Mechanismen der Glaubensbegrenzung

Schlimmer noch, wenn unsere Gedanken einen bestimmten Weg gehen, ist es besonders schwierig, unsere Meinung zu ändern. Und das aus verschiedenen Gründen. Es gibt viele psychologische Prozesse, die es uns unglaublich schwer machen, unsere Meinung über Dinge zu ändern.
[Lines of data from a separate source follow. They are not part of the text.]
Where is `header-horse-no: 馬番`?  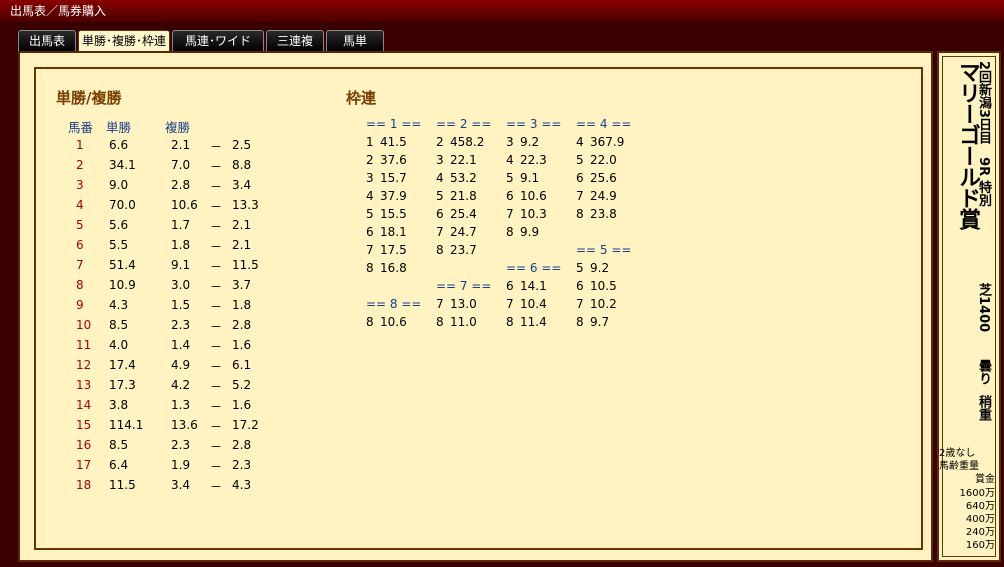 header-horse-no: 馬番 is located at coordinates (81, 128).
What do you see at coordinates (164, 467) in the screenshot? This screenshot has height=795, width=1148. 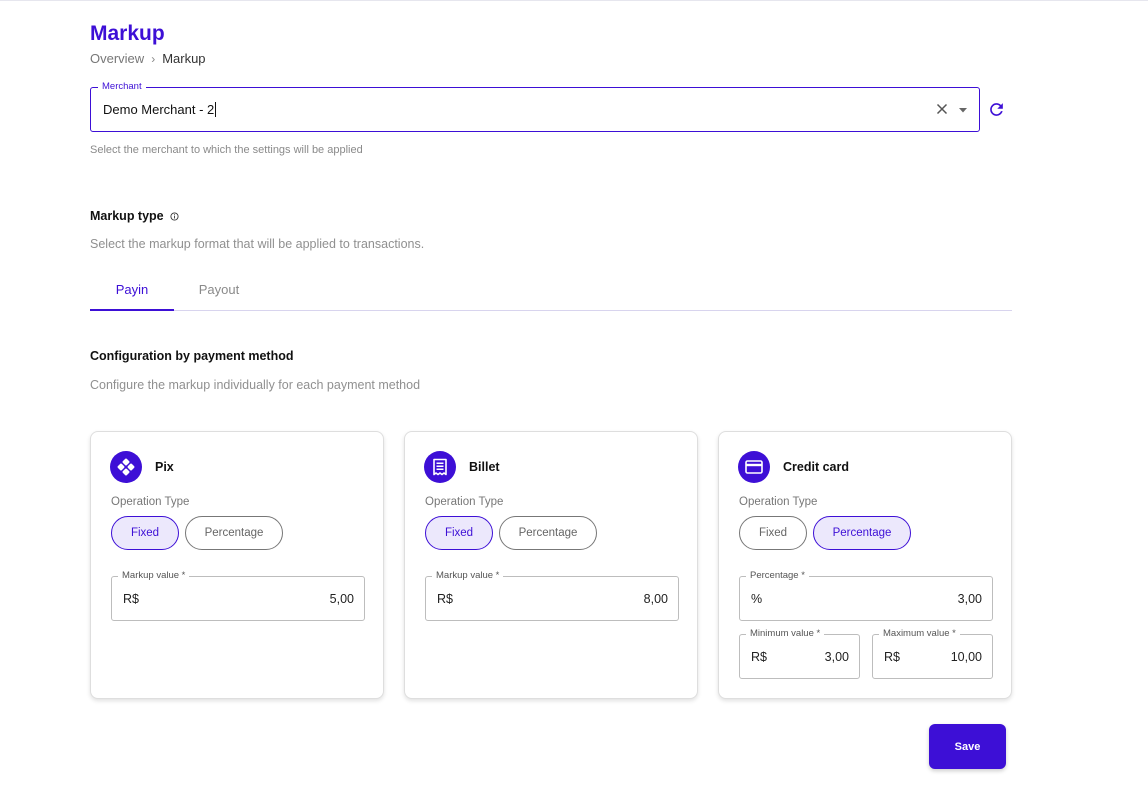 I see `card-title: Pix` at bounding box center [164, 467].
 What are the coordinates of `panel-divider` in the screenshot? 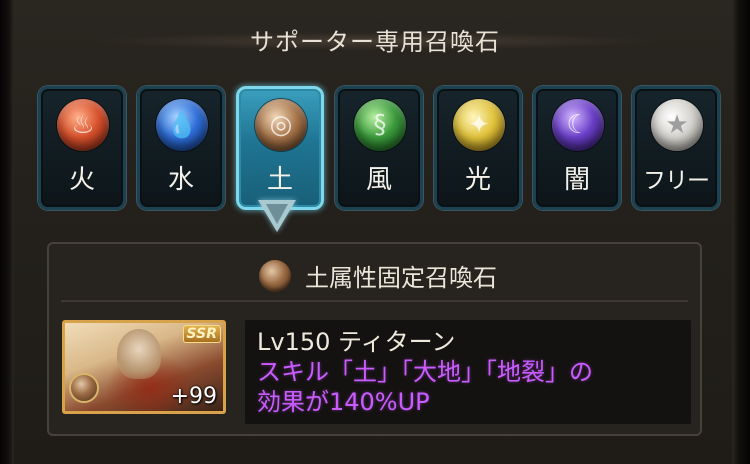 It's located at (374, 301).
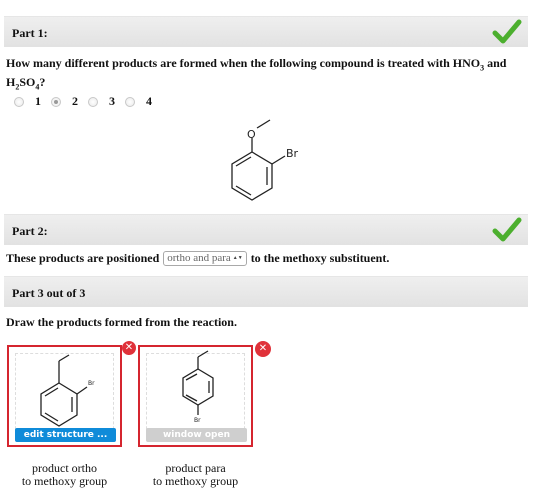  I want to click on part2-title: Part 2:, so click(30, 231).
Kognitive Dissonanz macht es uns schwer, zwei unvereinbare Gedanken gleichzeitig zu halten – also machen wir besondere Schritte, um die Welt auf eine Art zu sehen, die passt zusammen, wie wir die Welt sehen wollen. Selektive Exposition ist die Tendenz für Menschen zu wählen, um Informationen ausgesetzt zu sein, die im Einklang mit dem stehen, was sie bereits glauben. Bestätigungsverzerrung ist die Tendenz für Menschen, mehrdeutige Informationen als konsistent mit dem zu interpretieren, was sie bereits denken. Und weiter und weiter.

Eine breite Palette von sozialpsychologischen Prozessen hat eine primäre Funktion, um unsere gegenwärtige Sicht auf die Welt aufrechtzuerhalten (auch wenn wir tatsächlich völlig falsch liegen).

Deindividualisiertes Verhalten

Und wenn wir einmal eine negative Einstellung gegenüber einer Gruppe haben, sind wir in der Lage, ziemlich unangenehm gegen sie vorzugehen. Zimbardo (2007) hat im Laufe der Jahre viele Studien zur Sozialpsychologie des Bösen durchgeführt. Diese Forschung hat einen klaren Befund dokumentiert: Wenn Menschen entdigitalisiert werden, ihre Identitäten heruntergespielt werden (z. B. in einem dunklen Raum oder unter Verwendung eines falschen Namens), ist es viel wahrscheinlicher, dass Menschen sich asozialisieren und sogar schlechtes Benehmen. Die Leute, die in den Konzentrationslagern getödtet hatten, waren so aufgestellt, dass sie den Schalter aus einem anderen Raum umdrehten, damit sie ihre Opfer nicht sofort sehen konnten. Diese Killer wurden in ihren Aktionen entdigitalisiert. Und alle sozialpsychologischen Arbeiten zur Deindividualisierung zeigen, dass die Deindividualisierung ein situationsbedingter Katalysator für die dunkle Seite des menschlichen Zustands ist.

Endeffekt

Sieh mal, ich weiß, dass dieser Beitrag mit sehr dunklen Inhalten zu tun hat. Aber der menschliche Zustand ist oft sehr dunkel und wir können nicht ein Auge zudrücken. Es liegt nun an uns, den besorgten Bürgern der Welt, dafür zu sorgen, dass so etwas wie der Holocaust nie wieder passiert. Wenn wir zu einer besseren Zukunft beitragen wollen, müssen wir die Vergangenheit verstehen. Und wir müssen die Sozialwissenschaft verstehen, die uns hilft, genau aufzuzeigen, was in der Vergangenheit schief gelaufen ist, damit wir für eine bessere Zukunft gerüstet sind. Wir ignorieren die Sozial- und Verhaltenswissenschaft zum Thema Hass auf eigene Gefahr.